Si se trata de una celebración, ¿no alcanzaría con que durante ese mundial se juegue un partido en el estadio Centenario, en homenaje a 1930? ¿No alcanzaría con una participación que bien se podría llamar “simbólica”? ¿Nos va la vida, como República, en organizar un mundial de fútbol? Sospecho que no, y tras esa sospecha vendría la pregunta por el empecinamiento con esa idea. ¿Se trata de motivos económicos? ¿Se trata de motivos culturales? Y en cualquier caso, ¿qué sería cada una de esas dos cosas?
El fútbol, hoy, en el nivel profesional o de alto rendimiento, no es más que un elemento de la sociedad del espectáculo. Por eso sorprende que, a esta altura del campeonato, todavía alguien pueda pensar que el deporte es la mejor expresión de la cultura cuando se trata de alinear comunidades o naciones, de superar diferencias. ¿Alinear comunidades en torno a qué? ¿Superar cuáles diferencias? Sorprendería mucho más todavía si esa idea, existiendo, saliera de boca de una autoridad gubernamental vinculada a las políticas públicas sobre deporte. Y más que sorprendería, espantaría si eso se considerara un “argumento”, cuando no llega ni a ideología.
A esta altura del campeonato, insisto, hay demasiada acumulación teórica en el campo de las ciencias sociales y las humanidades sobre el tema del deporte, y hay suficiente reflexión política sobre el asunto, como para que el tema se trate a la ligera.

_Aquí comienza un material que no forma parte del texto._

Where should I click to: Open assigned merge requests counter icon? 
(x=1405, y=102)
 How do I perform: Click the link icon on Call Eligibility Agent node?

Si fuera un asunto a resolver en la mesa de un boliche, de acuerdo, cuando juega Uruguay corren tres millones, corren las agujas, corre el corazón, pero eso no es razón para abusar de la pasión popular por un deporte. Hacer política no es lo mismo que gestionar la necesidad; tampoco es decidir llevar adelante un emprendimiento y después, en función de la decisión, hacer un collage de argumentos como para que la mayor cantidad posible de gente se sienta contemplada.